Roland CSQ-100/600 Root Note Adjustment and Tuning Procedure

I’ve spent the last year extensively restoring both a Roland CSQ-100 and CSQ-600 analog CV and Gate sequencer.
The service notes are superb, and have been an excellent education in many things: A completely discrete A/D and D/A converter, Latches and the loops they run around a circuit board and through a central processor, battery acid cleaning, trace restoration, patience, devotion, and an eye opening lesson that 14ms is enough time to cause a latch to completely fail, and so sometimes new, fast, and pristine IC’s are too fast for older, more temperamental instruments to latch.
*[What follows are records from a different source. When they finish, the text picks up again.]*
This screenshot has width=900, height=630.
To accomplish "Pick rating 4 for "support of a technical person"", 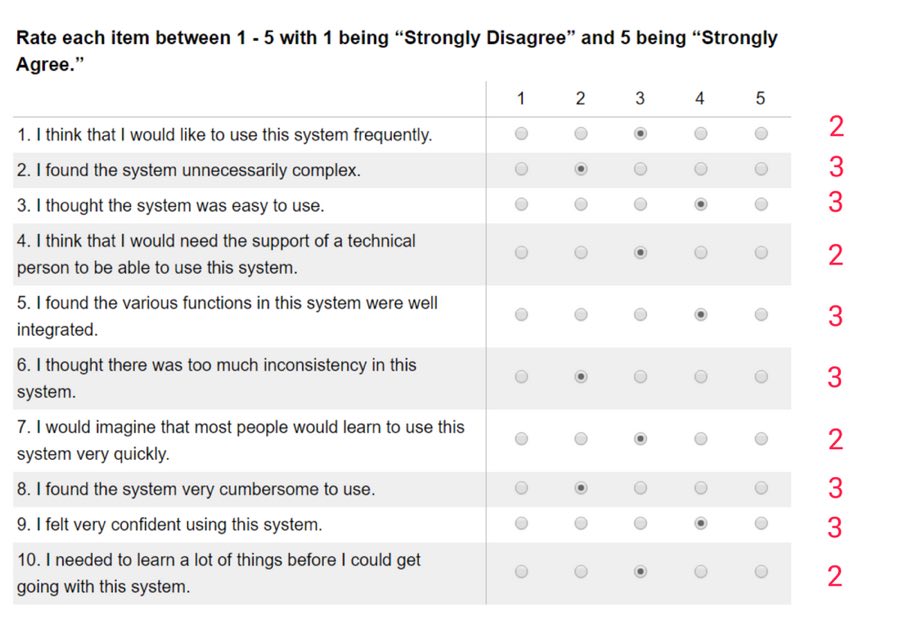I will pyautogui.click(x=701, y=253).
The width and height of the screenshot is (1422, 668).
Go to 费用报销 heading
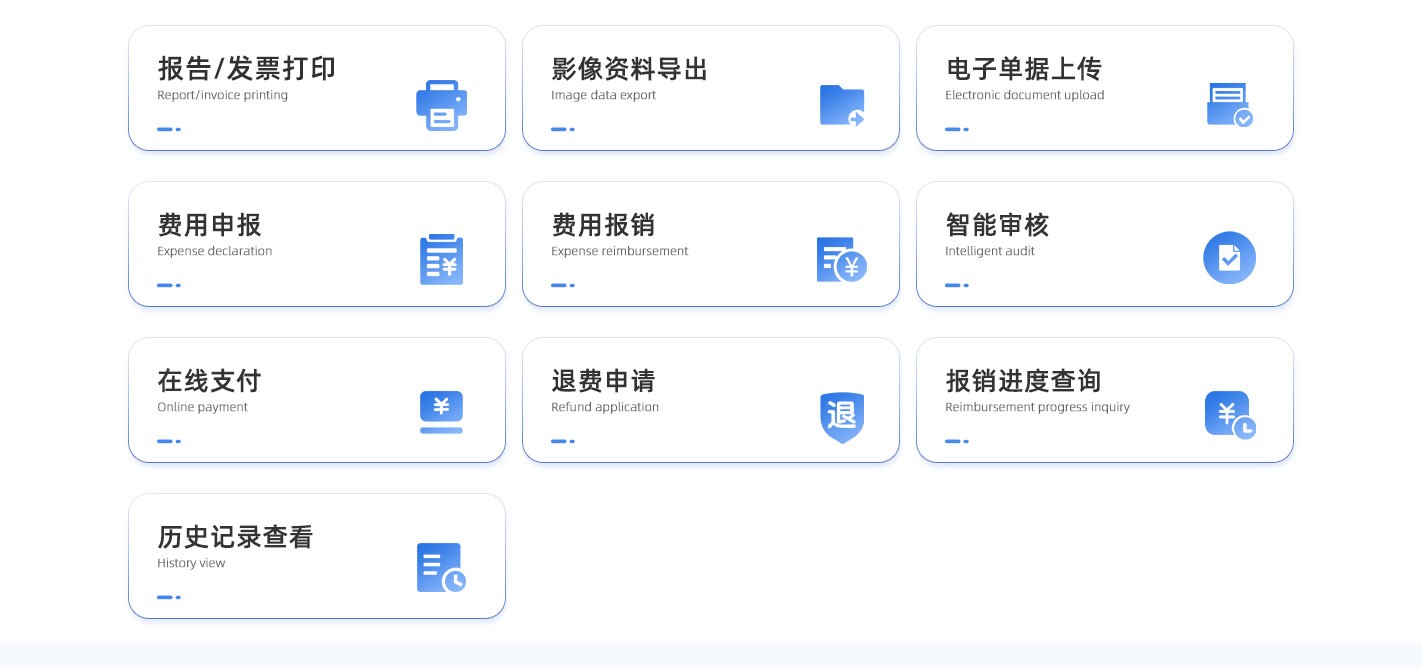coord(603,225)
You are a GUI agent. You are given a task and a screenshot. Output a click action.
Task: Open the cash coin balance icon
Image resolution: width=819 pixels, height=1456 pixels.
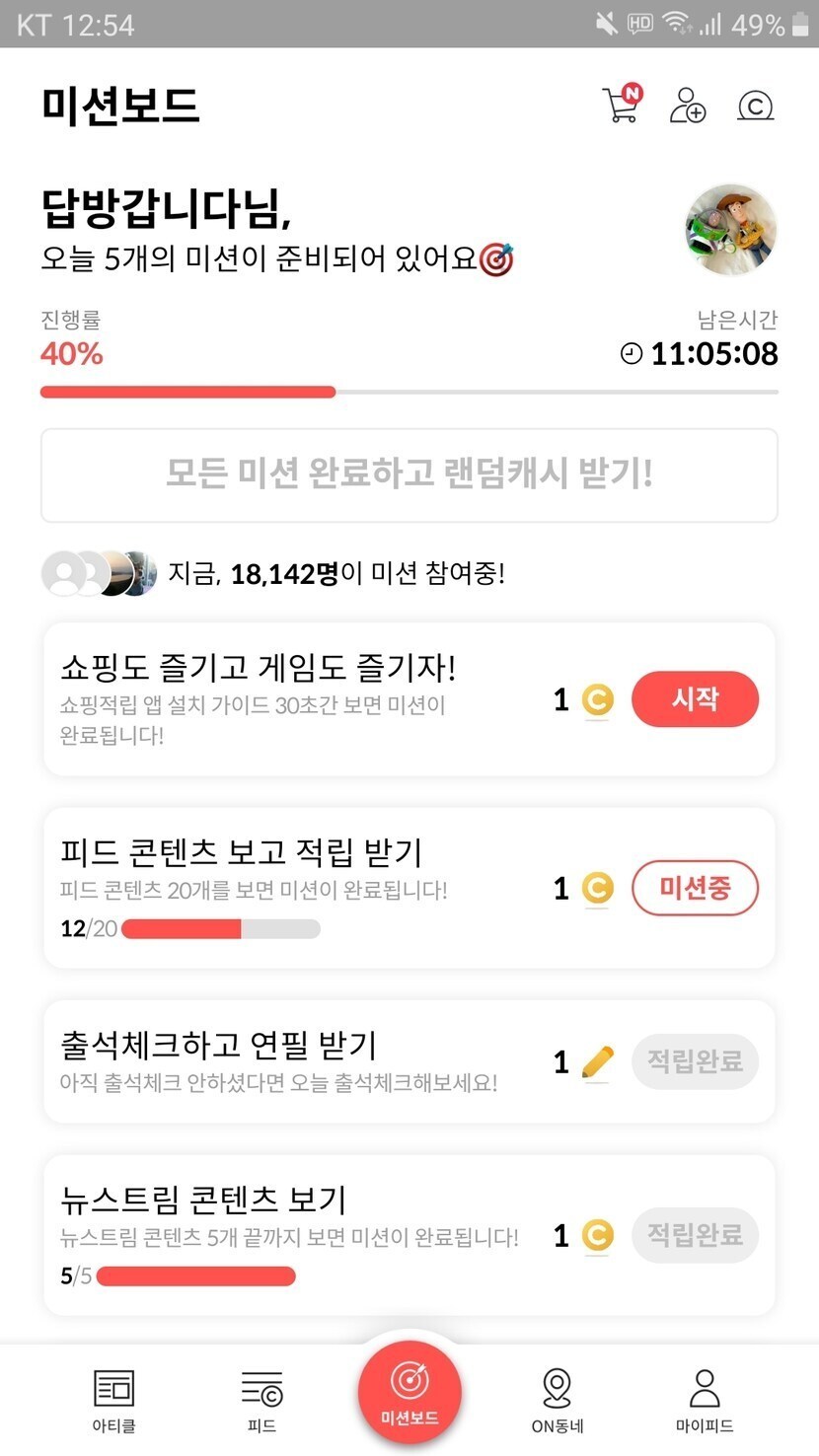(755, 106)
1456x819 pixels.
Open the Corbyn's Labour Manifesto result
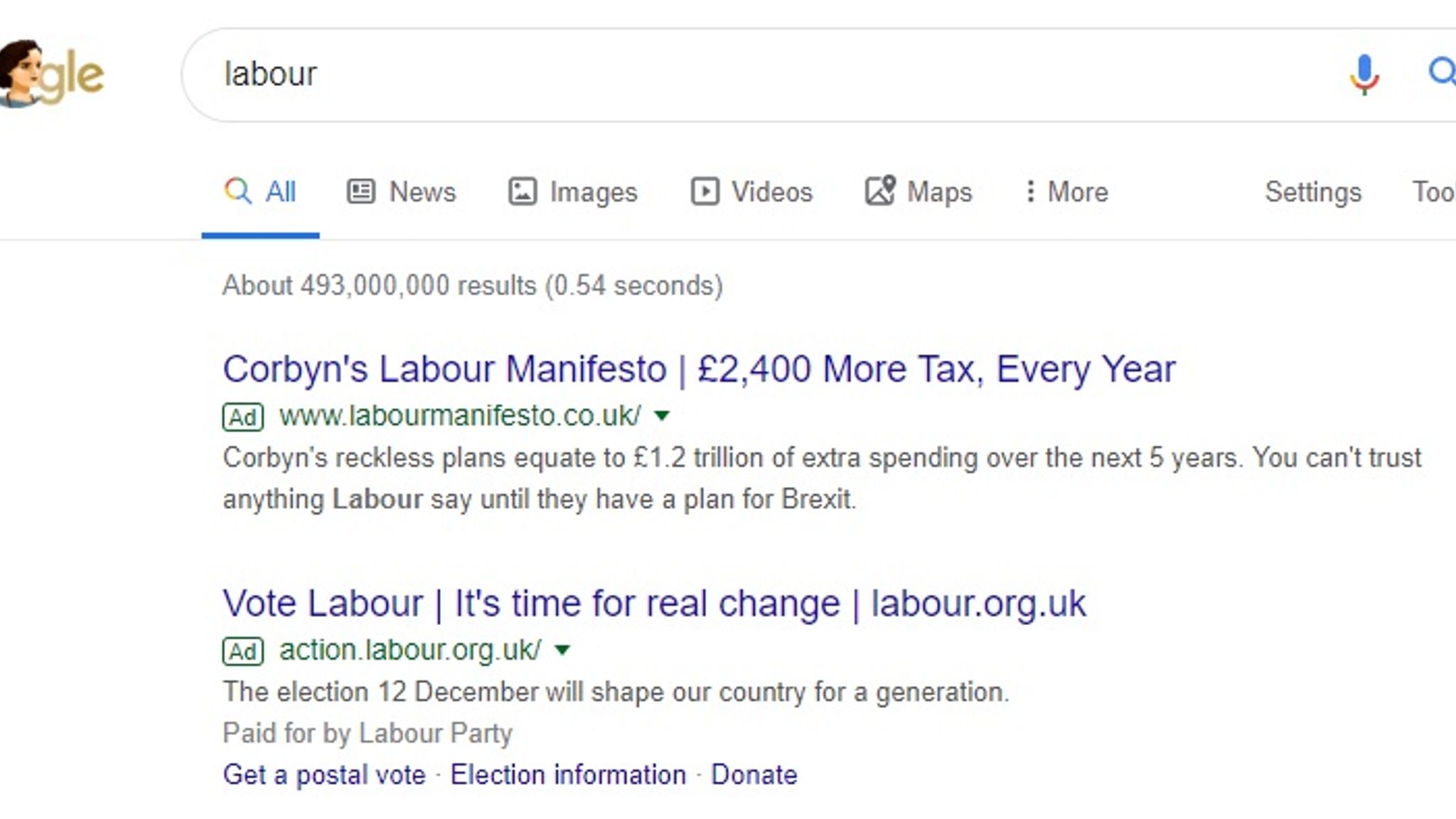click(x=700, y=368)
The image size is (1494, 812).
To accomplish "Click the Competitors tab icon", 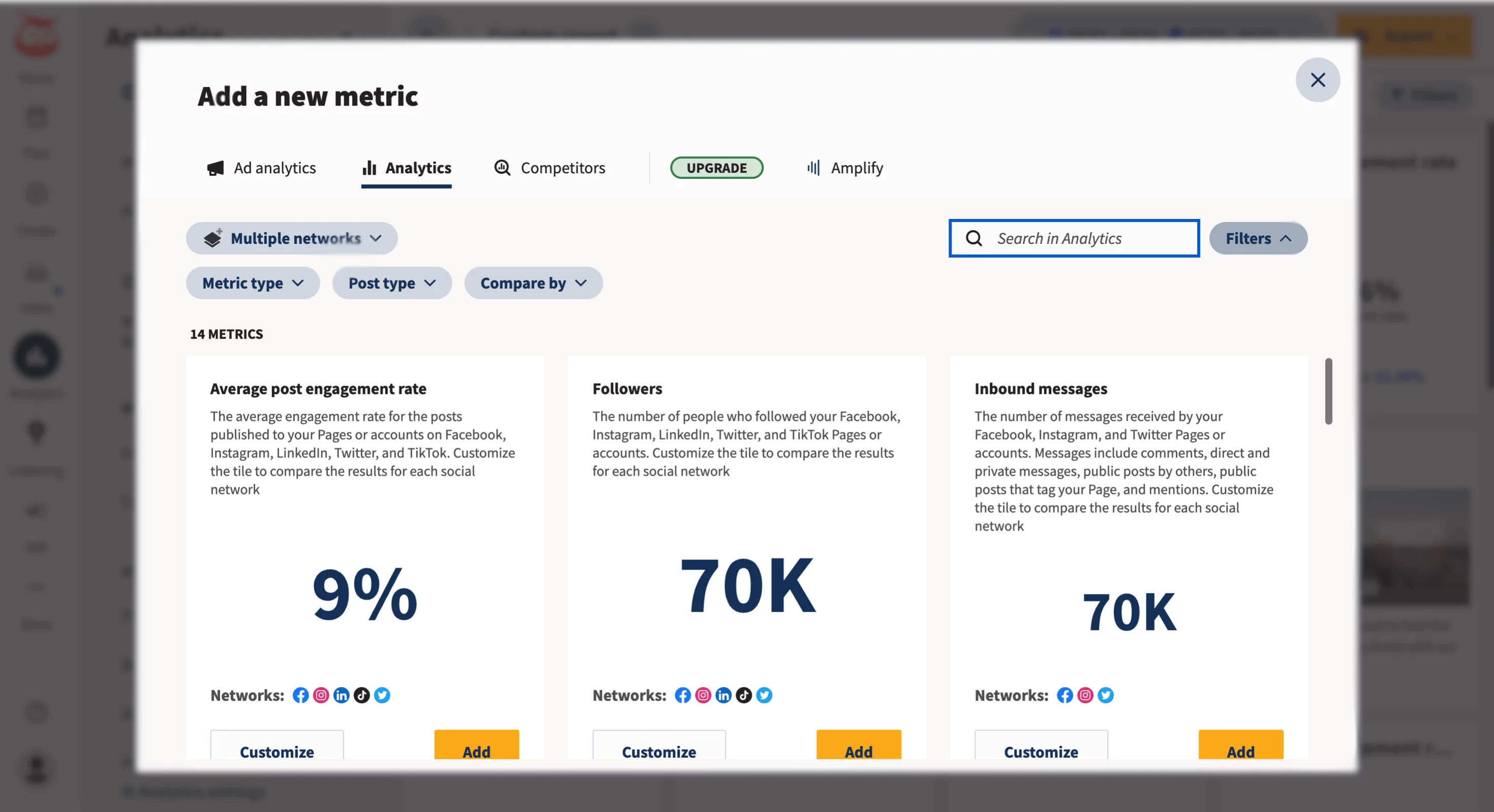I will click(501, 168).
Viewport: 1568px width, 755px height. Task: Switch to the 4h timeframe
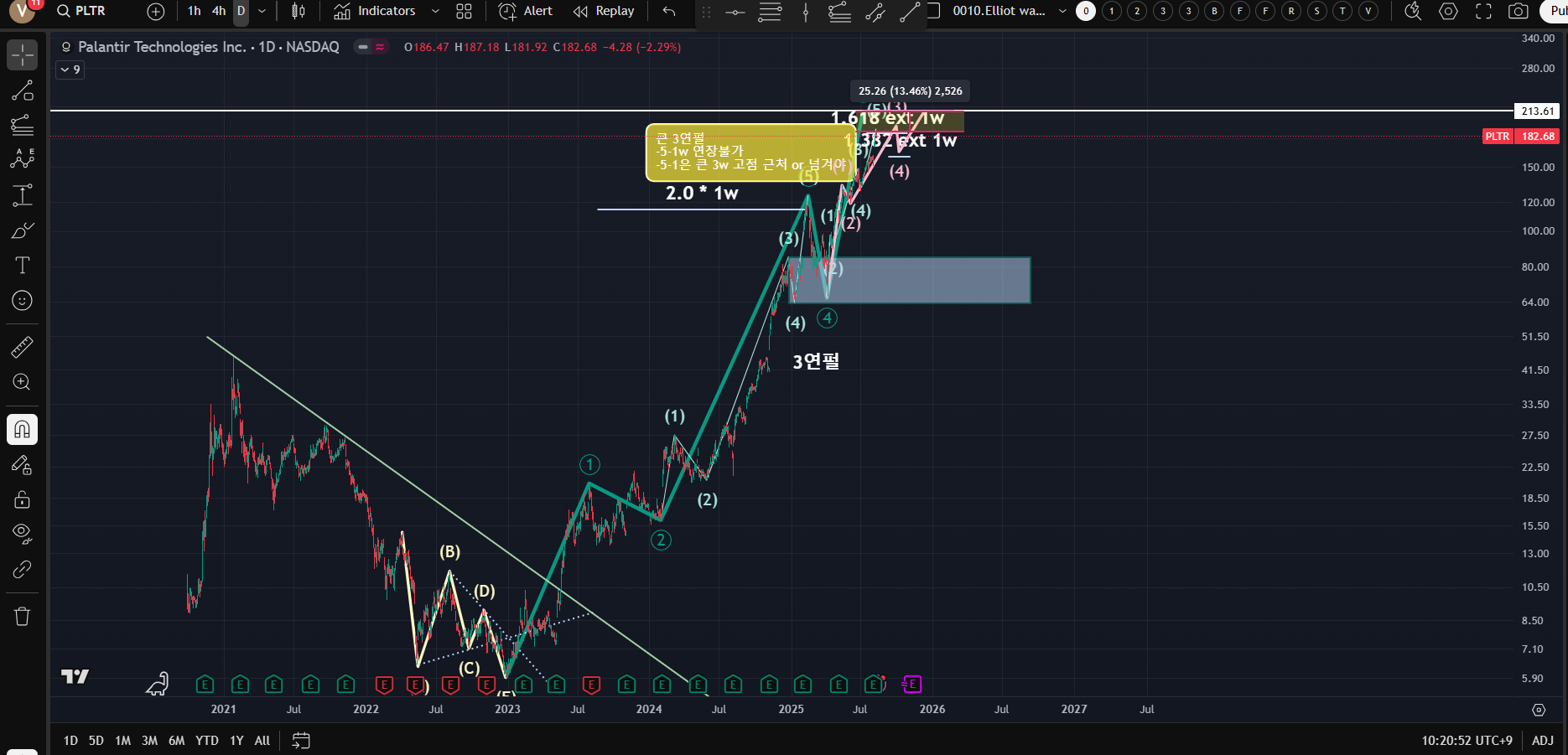219,11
The last piece of the puzzle was solved today. In playback the sequence root notes were not playing back correctly. On the CSQ-100 the root note was C#, and on the CSQ-600 the root note was B but they should both have been C.

Why is this important? Who cares about this, right? Well, I’ll explain. I’ve been dreaming of adding notes into these sequencers and playing live with them. My love of analog synths like the SH-101 and Eurorack modular has brought CV and Gate back into my life in a way that I find inspirational and very creative. So if the root note of the sequence is wrong, then what’s entered into the sequencers will only play back at the root note correctly (accurately in a chromatic way which will play in key with other synths or instruments.)

Studying the service notes for the CSQ-100 and CSQ-600 there is a lot there. They’re really well written service manuals with a lot of education on how these instruments work. But there’s no discussion on how to adjust the root note of the sequencer.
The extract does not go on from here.